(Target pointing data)
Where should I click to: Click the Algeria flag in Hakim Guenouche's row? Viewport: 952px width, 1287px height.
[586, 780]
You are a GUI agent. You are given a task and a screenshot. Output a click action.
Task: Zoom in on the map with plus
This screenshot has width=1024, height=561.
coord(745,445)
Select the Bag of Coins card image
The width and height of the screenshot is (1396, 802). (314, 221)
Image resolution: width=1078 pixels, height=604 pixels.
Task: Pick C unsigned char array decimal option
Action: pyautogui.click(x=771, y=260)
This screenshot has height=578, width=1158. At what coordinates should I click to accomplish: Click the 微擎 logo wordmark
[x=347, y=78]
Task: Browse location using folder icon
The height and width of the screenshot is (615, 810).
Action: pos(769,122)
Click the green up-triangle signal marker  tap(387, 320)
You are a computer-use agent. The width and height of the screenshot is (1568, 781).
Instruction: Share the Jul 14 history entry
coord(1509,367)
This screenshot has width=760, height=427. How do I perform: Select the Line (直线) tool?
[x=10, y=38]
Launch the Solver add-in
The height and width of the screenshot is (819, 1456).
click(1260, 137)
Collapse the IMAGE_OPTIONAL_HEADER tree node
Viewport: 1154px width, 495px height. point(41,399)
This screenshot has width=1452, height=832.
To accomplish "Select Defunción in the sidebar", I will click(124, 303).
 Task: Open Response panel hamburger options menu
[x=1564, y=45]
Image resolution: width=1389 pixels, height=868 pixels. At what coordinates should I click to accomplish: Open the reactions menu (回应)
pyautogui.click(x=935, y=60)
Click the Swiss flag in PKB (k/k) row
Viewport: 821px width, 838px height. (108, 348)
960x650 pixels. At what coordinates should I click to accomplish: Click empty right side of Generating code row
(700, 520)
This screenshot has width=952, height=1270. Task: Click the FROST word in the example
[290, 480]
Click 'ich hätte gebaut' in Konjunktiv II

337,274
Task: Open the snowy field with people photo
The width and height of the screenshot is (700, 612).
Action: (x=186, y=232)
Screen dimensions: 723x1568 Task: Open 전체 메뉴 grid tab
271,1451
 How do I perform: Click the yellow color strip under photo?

Exercise → In the rows above, substitute "Where do I click to accomplish" for every occurrence of "At what coordinates should I click to accomplish" and reproduce all the rows with nothing else changed.

Task output →
Where should I click to: Click the Algeria flag in Hakim Guenouche's row? Viewport: 952px width, 1287px height.
[586, 780]
You are a GUI agent. You are given a task and a screenshot. Output a click action.
Task: Zoom in on the map with plus
This screenshot has width=1024, height=561.
coord(745,445)
Select the Bag of Coins card image
The width and height of the screenshot is (1396, 802). (314, 221)
Image resolution: width=1078 pixels, height=604 pixels.
Task: Pick C unsigned char array decimal option
Action: pyautogui.click(x=771, y=260)
This screenshot has height=578, width=1158. Where do I click to accomplish: Click the 微擎 logo wordmark
[x=347, y=78]
Task: Browse location using folder icon
The height and width of the screenshot is (615, 810).
Action: pos(769,122)
Click the green up-triangle signal marker  tap(387, 320)
You are a computer-use agent. The width and height of the screenshot is (1568, 781).
Instruction: Share the Jul 14 history entry
coord(1509,367)
This screenshot has width=760, height=427. How do I perform: Select the Line (直线) tool?
[x=10, y=38]
Launch the Solver add-in
The height and width of the screenshot is (819, 1456).
click(1260, 137)
Collapse the IMAGE_OPTIONAL_HEADER tree node
Viewport: 1154px width, 495px height. point(41,399)
This screenshot has width=1452, height=832.
To accomplish "Select Defunción in the sidebar", I will click(124, 303).
 Task: Open Response panel hamburger options menu
[x=1564, y=45]
Image resolution: width=1389 pixels, height=868 pixels. Where do I click to accomplish: Open the reactions menu (回应)
pyautogui.click(x=935, y=60)
Click the Swiss flag in PKB (k/k) row
Viewport: 821px width, 838px height. (108, 348)
960x650 pixels. Where do I click to accomplish: Click empty right side of Generating code row
(700, 520)
This screenshot has width=952, height=1270. Task: Click the FROST word in the example
[290, 480]
Click 'ich hätte gebaut' in Konjunktiv II

337,274
Task: Open the snowy field with people photo
The width and height of the screenshot is (700, 612).
Action: (x=186, y=232)
Screen dimensions: 723x1568 Task: Open 전체 메뉴 grid tab
271,1451
 How do I perform: Click the yellow color strip under photo?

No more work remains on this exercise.